Cet article, et notamment les derniers paragraphes, révèlent quelques éléments-clés du film et je vous conseille de le découvrir avant de lire ce qui suit.
La première chose qui vient à l'esprit lorsqu'on souhaite parler de ce film de 2018, c'est son approche visuelle radicalement différente des habituels films de SF. Rien que pour ça, Annihilation vaut le détour. Pendant deux heures, l'atmosphère éblouissante accapare toute l'attention, avec des couleurs en arc-en-ciel qui inondent l'image ; soit par les décors, soit par la lumière elle-même. On a l'impression de voir le film comme à travers une mare d'essence scintillant au soleil, c'est assez sublime et unique en son genre.

[Consignes]:
[1] Reproduisez le passage de la critique d'Annihilation qui débute par les mots contenant « Cet article, et » et se termine par « en son genre. ».
[2] Relevez tous les noms communs de la première phrase de la critique d'Annihilation.
[3] Prolongez la critique d'Annihilation à la suite de sa dernière phrase.

[Données enregistrées]:
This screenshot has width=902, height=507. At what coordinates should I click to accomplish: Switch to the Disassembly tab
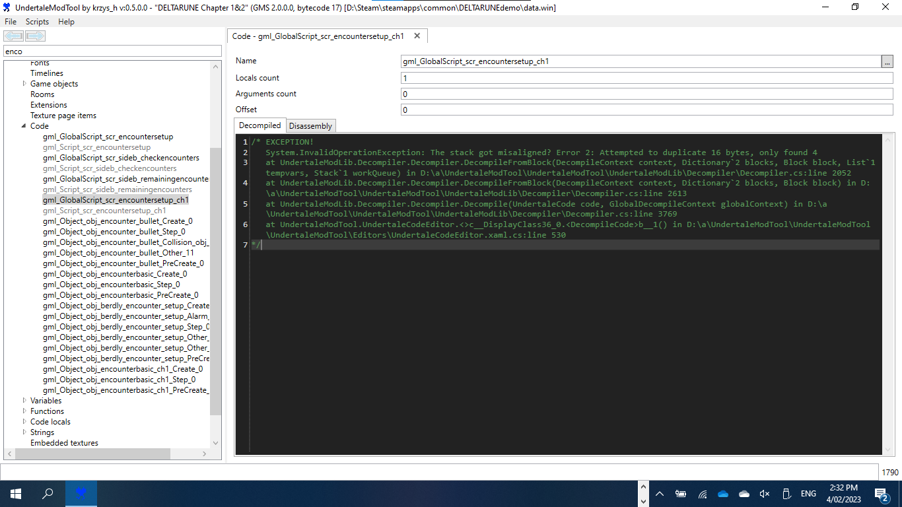point(310,125)
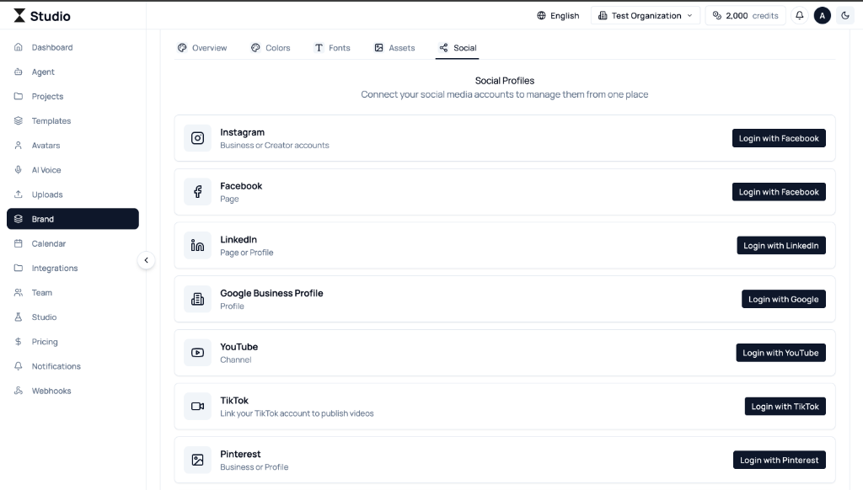Screen dimensions: 863x490
Task: Switch to the Colors tab
Action: coord(271,48)
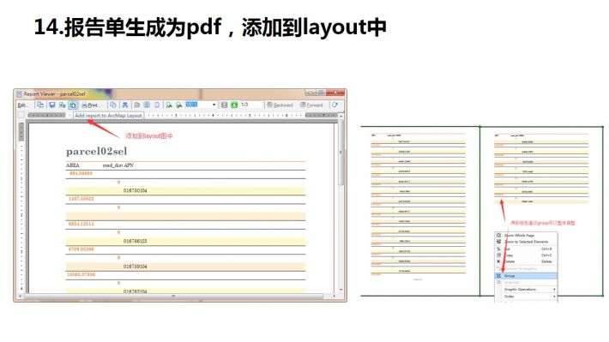
Task: Click the zoom out magnifier icon
Action: 179,105
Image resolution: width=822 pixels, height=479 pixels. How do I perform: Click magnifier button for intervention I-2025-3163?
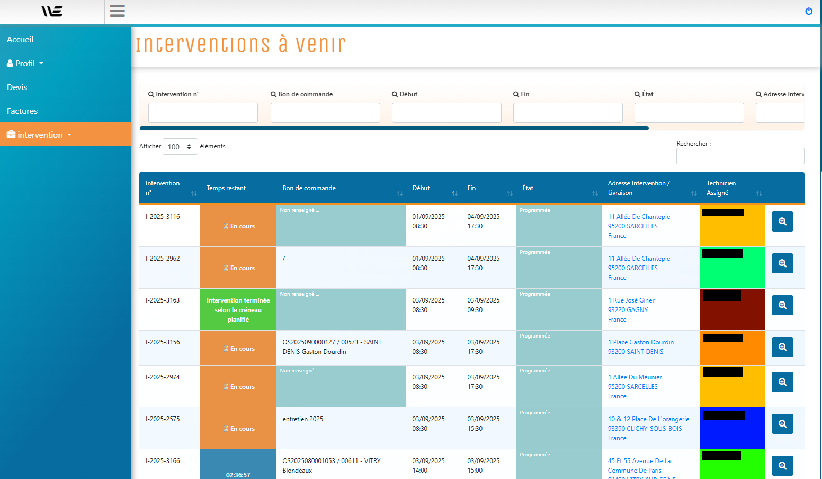(x=782, y=305)
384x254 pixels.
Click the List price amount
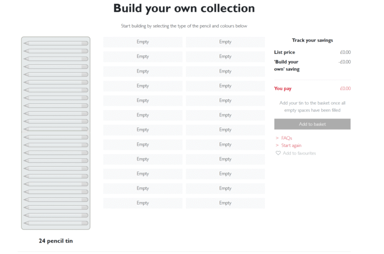pos(345,52)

[Réponses rédigées]:
[1]
Cet article, et notamment les derniers paragraphes, révèlent quelques éléments-clés du film et je vous conseille de le découvrir avant de lire ce qui suit.
La première chose qui vient à l'esprit lorsqu'on souhaite parler de ce film de 2018, c'est son approche visuelle radicalement différente des habituels films de SF. Rien que pour ça, Annihilation vaut le détour. Pendant deux heures, l'atmosphère éblouissante accapare toute l'attention, avec des couleurs en arc-en-ciel qui inondent l'image ; soit par les décors, soit par la lumière elle-même. On a l'impression de voir le film comme à travers une mare d'essence scintillant au soleil, c'est assez sublime et unique en son genre.

[2]
- article
- paragraphes
- éléments-clés
- film

[3]
Ce choix est d'autant plus pertinent qu'il sert à merveille le postulat du film selon lequel cette zone étrange serait une zone "réfractée", de la même façon que la lumière blanche se réfracte à travers un prisme en physique, faisant apparaître toutes les couleurs du spectre lumineux. Tout ceci est appelé le "miroitement" dans l'intrigue, terme particulièrement bien choisi lorsqu'on essaie de décoder les différents messages du film. Il faut noter, quand même, que j'ai été relativement déçu par la qualité des effets spéciaux qui font parfois très cheap. On sent que les moyens étaient limités, c'est flagrant notamment lorsque les scènes font intervenir des créatures comme un crocodile, des cerfs, ou un ours. Le budget du film est probablement passé en grande partie dans les effets visuels et colorés (et non dans les animaux et les bâtiments), mais aussi dans les décors naturels. Ceux-ci sont d'une grande beauté, puisque l'essentiel de l'histoire se déroule en forêt et que les plantes offrent des architectures extrêmement bien pensées. Elles prennent diverses formes, inquiétantes comme magnifiques, et certaines illusions sont bluffantes d'originalité.
Mais Annihilation n'est pas qu'une proposition visuelle, c'est aussi un vent de fraîcheur dans le monde du cinéma d'horreur et de "guerre" puisque le casting est presque exclusivement féminin. En effet, les rôles masculins sont très limités et se contentent de servir de toile de fond, tandis que le cœur de l'intrigue se concentre sur ces cinq femmes scientifiques / militaires. Ca fait un bien fou, je trouve, de ne pas avoir à subir la testostérone habituellement dominante dans ce genre de productions. Annihilation tient cette ligne jusqu'au bout et j'ai été agréablement surpris par cette volonté de proposer des protagonistes entièrement féminins, sans jamais insister sur ce propos dans le film.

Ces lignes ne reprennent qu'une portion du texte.